A mystery using Python hashlib to calculate checksums

Recently I was working with hashing some files in order to take checksums to avoid working with data-corrupted files received at the endpoint of a web server. It sounds easy, receive the file, calculate the hash, and emit the response. I only needed something like hash = calculate_hash(file).
A five minute research on duckduckgo lead me to write the following code,

import hashlib

def calculate_hash(filepath, chunk_size=4096, hash_method=hashlib.md5()):
    hasher = hash_method

    with open(filepath, 'rb') as fp:
        buffer = fp.read(chunk_size)
        while len(buffer) > 0:
            hasher.update(buffer)
            buffer = fp.read(chunk_size)

    return hasher.hexdigest()

Open a file in binary mode and read it chunk-wise, updating a hash with each chunk until EOF. Easy, right?
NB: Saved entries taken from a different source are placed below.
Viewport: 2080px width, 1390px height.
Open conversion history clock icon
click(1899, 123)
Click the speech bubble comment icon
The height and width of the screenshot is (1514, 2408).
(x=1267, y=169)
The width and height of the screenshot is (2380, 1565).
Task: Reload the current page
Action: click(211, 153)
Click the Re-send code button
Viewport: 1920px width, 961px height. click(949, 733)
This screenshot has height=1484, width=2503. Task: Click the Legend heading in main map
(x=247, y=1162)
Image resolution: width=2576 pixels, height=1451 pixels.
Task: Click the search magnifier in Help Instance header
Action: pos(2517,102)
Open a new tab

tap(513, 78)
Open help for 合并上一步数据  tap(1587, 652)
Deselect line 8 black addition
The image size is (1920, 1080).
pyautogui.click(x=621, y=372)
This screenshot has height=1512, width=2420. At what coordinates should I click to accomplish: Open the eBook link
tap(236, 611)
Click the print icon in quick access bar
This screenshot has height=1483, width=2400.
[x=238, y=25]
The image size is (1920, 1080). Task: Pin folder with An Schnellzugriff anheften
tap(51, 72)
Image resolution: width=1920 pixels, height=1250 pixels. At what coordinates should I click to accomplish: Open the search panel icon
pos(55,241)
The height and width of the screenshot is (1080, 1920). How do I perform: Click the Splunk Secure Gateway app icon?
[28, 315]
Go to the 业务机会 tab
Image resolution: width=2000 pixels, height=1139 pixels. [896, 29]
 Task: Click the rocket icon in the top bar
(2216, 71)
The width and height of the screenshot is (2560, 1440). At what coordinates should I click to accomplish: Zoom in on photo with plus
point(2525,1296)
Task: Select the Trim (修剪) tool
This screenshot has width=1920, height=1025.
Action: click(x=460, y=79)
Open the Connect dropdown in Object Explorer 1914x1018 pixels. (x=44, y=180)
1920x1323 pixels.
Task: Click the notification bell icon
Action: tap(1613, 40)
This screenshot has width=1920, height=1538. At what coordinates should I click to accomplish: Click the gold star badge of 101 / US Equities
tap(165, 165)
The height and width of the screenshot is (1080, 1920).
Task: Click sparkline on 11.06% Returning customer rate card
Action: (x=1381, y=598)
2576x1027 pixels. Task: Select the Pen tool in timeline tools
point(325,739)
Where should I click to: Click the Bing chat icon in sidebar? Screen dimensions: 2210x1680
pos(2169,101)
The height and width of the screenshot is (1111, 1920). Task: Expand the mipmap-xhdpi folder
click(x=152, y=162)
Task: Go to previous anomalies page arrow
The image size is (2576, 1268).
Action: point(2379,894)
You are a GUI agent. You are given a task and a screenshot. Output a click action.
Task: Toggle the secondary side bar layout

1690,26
WRONG!

The issue was that everytime a new request arrived with the same file, the hasher calculated the wrong hash for it from the second request onwards. I could not find what was wrong with the code, it looked like somehow the hasher state was kept between function calls, that’s why It showed different hash digest even when using the very same file for each request. With little time at hand I decided to refactor the code, and even though python docs encourage to use named constructors – like hashlib.md5() – over hashlib.new('md5') I found that the following implementation worked really well and most importantly worked as expected,

import hashlib

def calculate_hash(filepath, chunk_size=4096, hash_method='md5'):
    hasher = hashlib.new(hash_method)

    with open(filepath, 'rb') as fp:
        buffer = fp.read(chunk_size)
        while len(buffer) > 0:
            hasher.update(buffer)
            buffer = fp.read(chunk_size)

    return hasher.hexdigest()

Whether hashlib or the hasher instance was preserved between function calls is something I need to explore further, I just wanted to keep this anecdote for future reference here.